**What to work on:** No pictures should appear in the copy. Reproduce exactly the lines from the one containing "Where should I" through the end of the material below.

Top of Task input

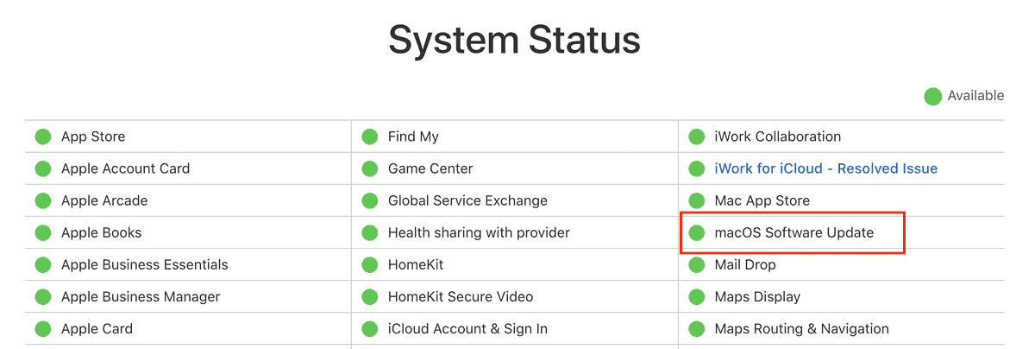Click the green dot beside Game Center
Screen dimensions: 1035x349
click(x=370, y=168)
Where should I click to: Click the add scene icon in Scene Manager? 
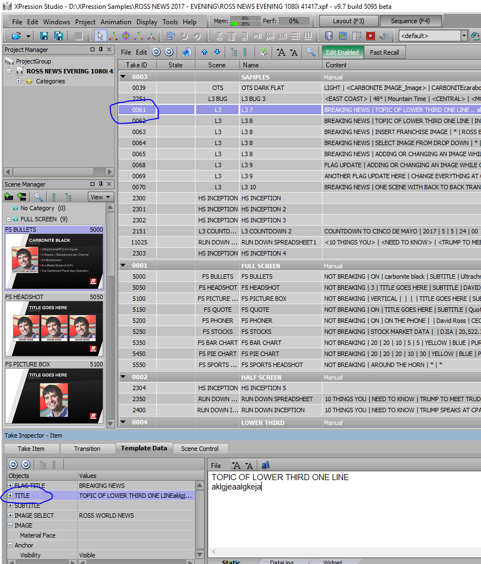point(9,196)

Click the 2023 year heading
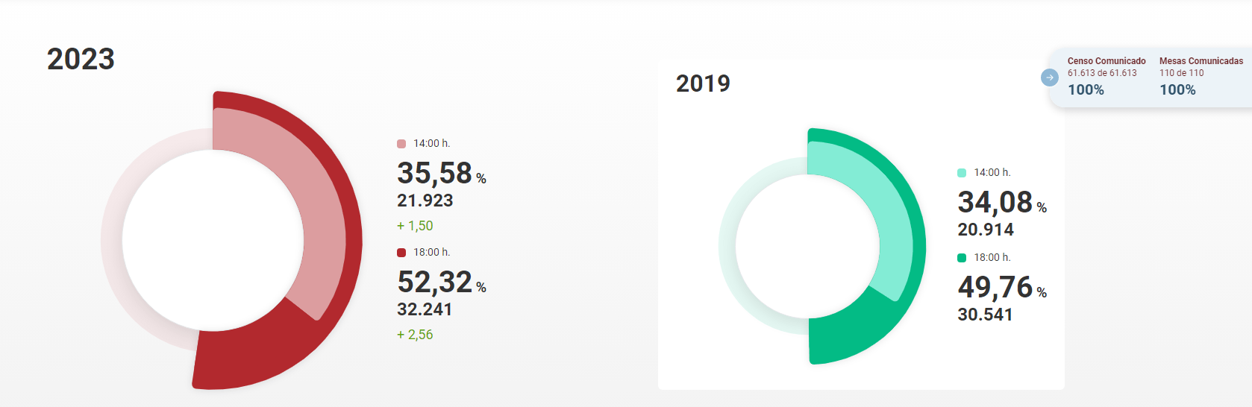coord(81,60)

Bottom of Task input

**Your solution:**
Where should I click to: Click the add scene icon in Scene Manager? 
point(9,196)

Click the 2023 year heading
coord(81,60)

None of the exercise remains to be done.